War Dogs
An uninspired take on an extraordinary true tale about two twenty-something Florida boys who became international gunrunners.

In 2001, Rolling Stone writer Guy Lawson published the extraordinary article: ‘The Stoner Arms Dealers: How Two American Kids Became Big-Time Weapons Traders’, and the response was predictably one of outrage and surprise. The entire story seemed preposterous, impossible, far too crazy to believe, and yet - as it turns out - it was precisely that quality that enabled its two subjects to get away with 'the impossible' for so very long.
David Packouz and Efraim Deveroli, two Miami-based Jewish boys in their mid-twenties, had become high-end international arms dealers, most famously landing what came to be known as ’The Afghan Deal’ - an exclusive USD$300 million contract to supply the US-backed Afghan forces with weapons, equipment and one hundred million rounds of soviet-era AK-47 ammunition from Albania.
Two guys, mid-twenties, and Packouz’s previous job was 'part-time masseuse’.
Such is the subject matter of War Dogs by director Tod Phillips (The Hangover), chronicling Packouz (Miles Teller) and Deveroli’s (Jonah Hill) astounding ascent to the big leagues of international weapons trading, as well as their inevitable fall. The title, War Dogs, refers to the nature of their particular profession: scrambling for small-scale arms contracts posted by the Pentagon to help redress the constantly undersupplied forces in the disastrous Iraq and Afghan theatres. Described as ‘eBay for weapons dealers’, these contracts were sourced off a website containing tens of thousands of Pentagon requests for tenders, and by focussing on the jobs too small to interest the major players, Packouz and Deveroli were able to amass a small fortune in a remarkably short space of time.
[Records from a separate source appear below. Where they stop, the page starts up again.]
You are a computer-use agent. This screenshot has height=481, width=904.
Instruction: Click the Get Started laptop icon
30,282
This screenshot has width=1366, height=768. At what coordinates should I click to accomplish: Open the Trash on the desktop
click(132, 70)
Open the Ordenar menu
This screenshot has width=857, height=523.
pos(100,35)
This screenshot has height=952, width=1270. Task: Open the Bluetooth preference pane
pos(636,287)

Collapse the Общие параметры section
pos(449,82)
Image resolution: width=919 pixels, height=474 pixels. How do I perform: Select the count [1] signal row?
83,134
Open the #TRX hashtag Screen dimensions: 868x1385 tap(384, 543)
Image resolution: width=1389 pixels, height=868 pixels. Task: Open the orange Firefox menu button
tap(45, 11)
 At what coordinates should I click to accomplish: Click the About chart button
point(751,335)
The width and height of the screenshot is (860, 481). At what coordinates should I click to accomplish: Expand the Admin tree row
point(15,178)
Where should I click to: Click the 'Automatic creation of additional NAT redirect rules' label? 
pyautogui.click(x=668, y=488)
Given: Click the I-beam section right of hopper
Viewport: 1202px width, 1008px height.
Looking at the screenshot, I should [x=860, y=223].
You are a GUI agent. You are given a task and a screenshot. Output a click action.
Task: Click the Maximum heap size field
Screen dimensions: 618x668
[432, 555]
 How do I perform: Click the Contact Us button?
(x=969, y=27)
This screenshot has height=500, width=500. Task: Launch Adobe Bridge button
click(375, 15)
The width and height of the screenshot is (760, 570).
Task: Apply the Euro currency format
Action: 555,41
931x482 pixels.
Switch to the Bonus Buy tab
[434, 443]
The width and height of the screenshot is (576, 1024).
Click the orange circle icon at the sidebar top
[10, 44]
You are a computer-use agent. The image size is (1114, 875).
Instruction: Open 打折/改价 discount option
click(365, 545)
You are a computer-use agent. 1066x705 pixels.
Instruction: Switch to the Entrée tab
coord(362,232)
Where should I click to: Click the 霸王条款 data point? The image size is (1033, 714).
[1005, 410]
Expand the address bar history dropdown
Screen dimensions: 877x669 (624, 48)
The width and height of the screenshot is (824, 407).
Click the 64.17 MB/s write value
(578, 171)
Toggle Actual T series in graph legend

Broken up into chapters such as ‘God Bless Dick Cheney’s America’, War Dogs is at pains to show us the corruption of the American Ideal and the toxicity of unrestrained capitalism, both representing decades-old points long since made in every form of media and laboured here with an especially heavy hand. With its Americana rock soundtrack, freeze frames and bro-tasctic dialogue, the film plays like a wannabe Big Short or Wolf of Wall Street, yet lacks the emotional drive or dramatic tension to ever really deliver on it. Neither funny enough to be a comedy, nor serious enough to land the drama nod, it instead ends up somewhere in the middle (a fate similarly suffered by the recent Tina Fey project Whiskey Tango Foxtrot).
Overall, far too much time is spent on the overtly amusing and entertaining elements of the boys’ earlier days, leaving the heart of this remarkable real-life tale - a deal gone awry, double-crosses and a friendship in free fall - to the final stages only. As an indictment on the arms trade, too, it barely scratches the surface, opting instead to focus on the absurdity and corruption of the political system that enables it. Admittedly that narrative is a compelling one, revealing a level of bureaucratic absurdity not known to most members of the public, however - when compared to 2005’s Lord of War, which dealt with substantially similar material - this more recent offering emerges as the undisputed weaker of the two. Bland, unimaginative and ill-befitting the extraordinary story behind it, War Dogs feels like a an amazing opportunity gone begging.